## [TEXT PASSAGE]
BEGIN

For comparison, the laser texturing in FIG. 2 was performed on a single crystal silicon wafer that normally has a background defect density of from about 10⁵/cm³ to about 10⁶/cm³. The texture was generated using a laser having a wavelength of about 1064 nm and pulse durations of about 10 ps. The region below the reorganized layer 206 in this figure has an average defect density of at least 10¹⁴/cm³, indicating a very high degree of damage generated by laser radiation at this wavelength and pulse duration. In contrast, the laser texturing in FIG. 3 was performed on a similar silicon wafer having a similar degree of background defect density. The texture was generated using a laser having a wavelength of about 355 nm and pulse durations of about 10 ps. The region below the reorganized layer 306 in this figure is essentially free or substantially free of additional defects or at least defect clusters beyond the background level of the silicon wafer (about 10⁵/cm³ to about 10⁶/cm³). Thus, delivering laser radiation having a wavelength between about 200 nm and about 600 nm with a pulse duration of from about 10 femtoseconds to about 400 picoseconds can greatly reduce the amount of damage generated in the semiconductor material beneath the reorganized layer. Two additional examples of samples formed using similar conditions are shown in FIGS. 6 and 7.

While the laser texturing process typically involves significant nonlinear behavior, the linear absorption of the semiconductor material can be important. To minimize thermal damage in the semiconductor beneath the reorganized layer it can be desirable for the radiation to be absorbed over a short distance at the semiconductor material interface, and in a short time compared to thermal timescales. As such, it can be beneficial for the laser radiation photon energies used to be above the semiconductor material bandgap energy, with the laser radiation delivered in short pulses. For indirect bandgap materials such as silicon, it can be further advantageous to use laser radiation with photon energies above or about the direct bandgap energy, which is generally greater than the indirect bandgap energy. Thus in one aspect it can be particularly beneficial to select laser radiation having photon energies with the highest linear absorption. For silicon, this means using radiation with a center wavelength of about 365 nm or less.

As such, shorter linear absorption lengths can reduce the need for additional nonlinear absorption. This in turn makes the process more tolerant of pulse duration variations, peak power fluctuations, and generally can make the laser texturing process more robust. Additionally, high linear absorption allows the achievement of higher energy densities in the material use lower levels of laser power, thereby enabling a process with less power and/or higher process throughput.

END

## [EXERCISE REQUIREMENTS]
In the laser texturing text above, what center wavelength should be used for silicon to get radiation with the highest linear absorption?

## [DATASET CONTENT]
BEGIN

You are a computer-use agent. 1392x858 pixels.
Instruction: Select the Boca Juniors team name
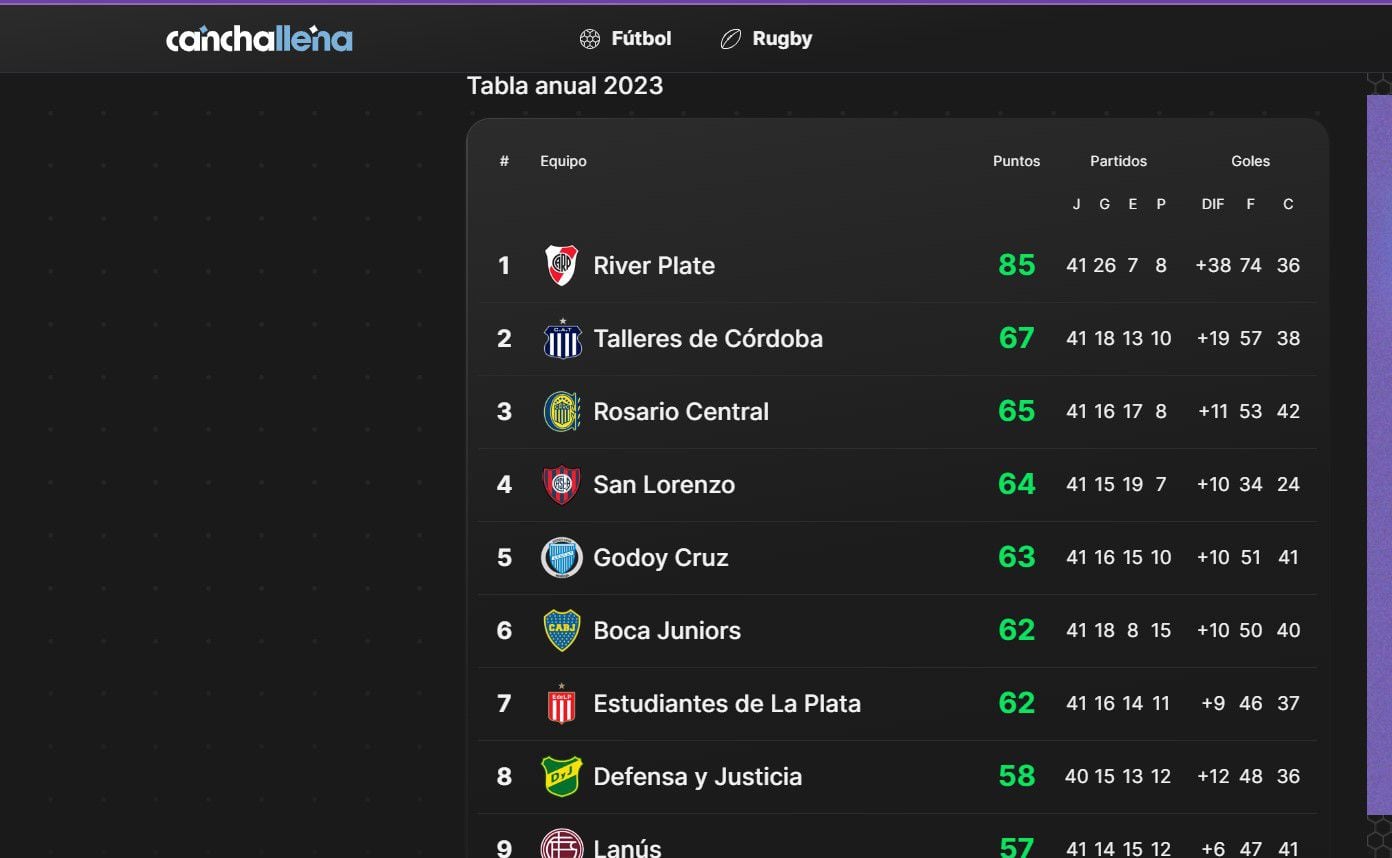[x=667, y=631]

END

## [RESULT OF THIS EXERCISE]
About 365 nm or less.